Sinyal Kuat dari Sri Mulyani: Indonesia akan Menyusul Singapura Masuk Jurang Resesi
Menteri Keuangan, Sri Mulyani Indrawati. (Foto: Kemenkeu)

Bagikan:

JAKARTA - Pemerintah dalam hal ini Kementerian Keuangan (Kemenkeu) memberikan sinyal bawah Indonesia akan mengalami resesi pada kuartal III tahun ini menyusul Singapura. Namun, ini tidak selalu berarti ekonomi Indonesia buruk.

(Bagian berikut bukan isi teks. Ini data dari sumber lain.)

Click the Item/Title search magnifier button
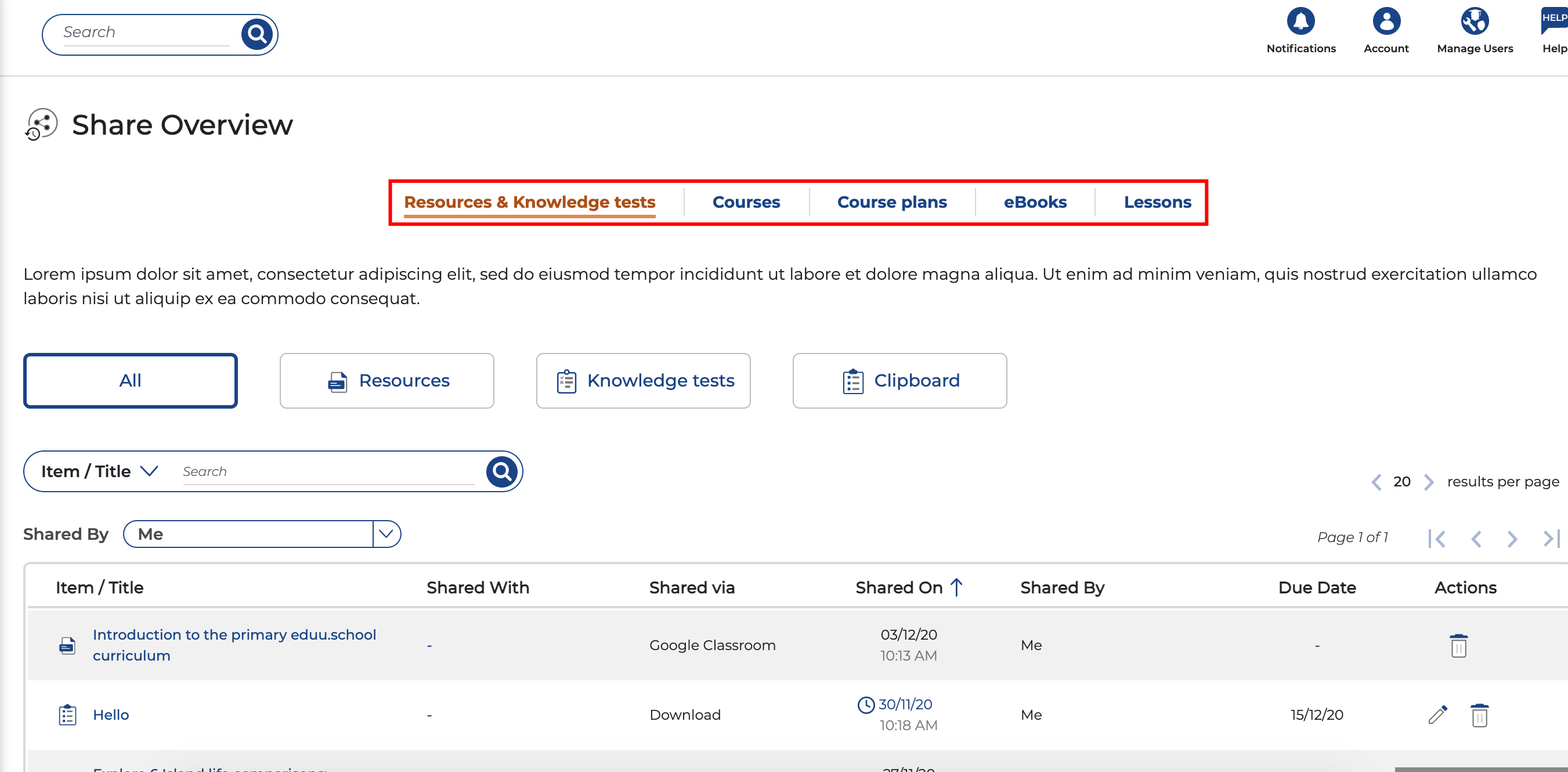The width and height of the screenshot is (1568, 772). (501, 471)
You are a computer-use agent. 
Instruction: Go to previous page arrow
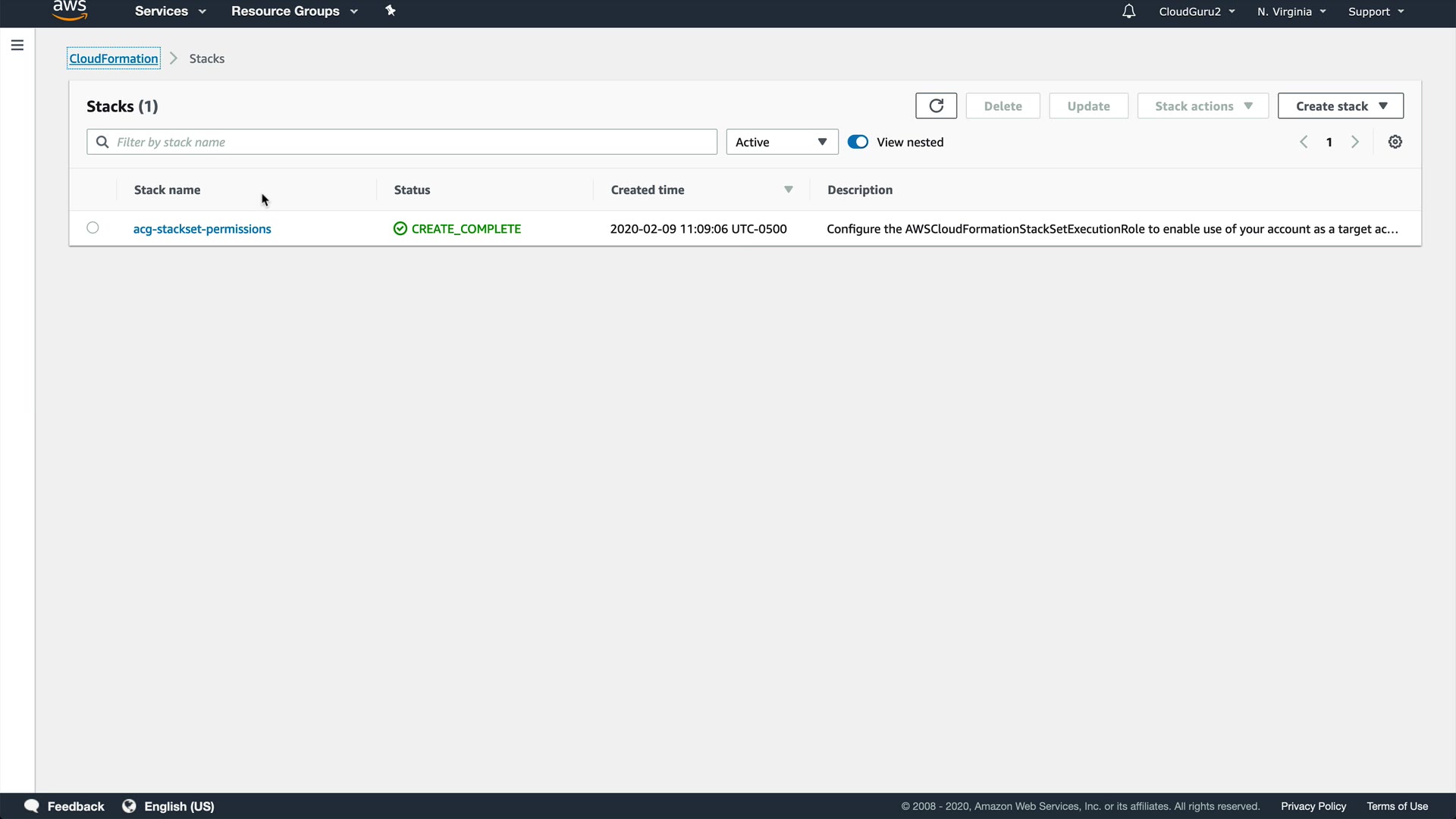(1304, 142)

Menteri Keuangan Sri Mulyani mengatakan, ekonomi sudah menunjukkan perbaikan dari tekanan pandemi COVID-19. Jika kontraksi terjadi pada kuartal III, angkanya akan lebih kecil dibanding kuartal sebelumnya yang mencapai 5,32 persen.

"Kalau secara teknikal kuartal III ini kita di zona negatif maka resesi terjadi. Namun, tidak berarti kondisinya sangat buruk (dari kuartal II)," katanya, dalam rapat bersama Badan Anggaran (Banggar) Dewan Perwakilan Rakyat (DPR) RI, Senin, 7 September.

Bendahara negara ini menegaskan, ekonomi Indonesia yang negatif di kuartal ketiga ini tidak akan lebih buruk dibandingkan negara lainnya yang diprediksi akan mengalami kontraksi yang cukup tajam.

"Kita dibandigkan negara lainnya cukup lebih baik karena negara lainnya kontraksinya capai minus 20 persen," ucapnya.

Sri Mulyani berujar, kontraksi ekonomi pada kuartal II disumbang oleh penurunan konsumsi yang mendekati minus 5,8 persen dan investasi minus hampir 8 persen. Ia berharap, catatan kinerja konsumsi dan investasi tersebut bisa membaik pada kuartal III.

"Kalau sekarang ekonomi sudah mulai positif artinya membaik dibanding kondisi April, Mei dan Juni. Kita berharap kuartal III yang akan terdiri Juli, Agustus, September indikator pertumbuhan ekonomi akan lebih baik dibanding kuartal II," jelasnya.

Pemerintah, kata Sri Mulyani, saat ini sedang menghadapi tantangan berat untuk mengerek pertumbuhan agar pada kuartal III 2020 angkanya mendekati nol persen. Satu-satunya cara adalah meningkatkan kinerja konsumsi masyarakat, investasi, serta ekspor.

Lebih lanjut, Sri Mulyani berujar, ekonomi Indonesia pada kuartal II terkontraksi cukup dalam karena adanya pembatasan sosial berskala besar (PSBB), dan sekarang muncul kekhawatiran terjadinya kenaikan jumlah kasus positif setiap hari, maka estimasi pemerintah pertumbuhan ekonomi bisa mencapai antara nol persen sampai minus 2 persen di kuartal III.

"Artinya kita masih (memiliki) kemungkinan (pertumbuhan ekonomi negatif) meski belanja pemerintah diakselerasi, konsumsi dan investasi belum masuk zona positif karena aktivitas masyarakat sama sekali belum normal," ucapnya.

Seperti diketahui, pada kuartal II tahun ini pertumbuhan ekonomi Indonesia tercatat mengalami kontraksi 5,32 persen. Jika pada kuartal III pertumbuhan ekonomi masih dalam zona negatif maka Indonesia resmi masuk jurang resesi.

Dalam ilmu ekonomi, suatu negara bisa disebut mengalami resesi jika ekonominya minus dalam dua kuartal berturut-turut. Sehingga, penentu Indonesia masuk atau tidak dalam jurang resesi ada di kuartal III tahun ini.

Badan Pusat Statistik (BPS) mencatat pada kuartal II secara tahunan konsumsi rumah tangga mengalami kontraksi 5,51 persen, pembentukan modal tetap bruto (PMTB) minus 8,61 persen, dan ekspor minus 11,66 persen. Sementara itu, konsumsi pemerintah terkontraksi 6,9 persen, konsumsi lembaga nonprofit yang melayani rumah tangga (LNPRT) minus 7,76 persen, dan impor terkontraksi 16,96 persen.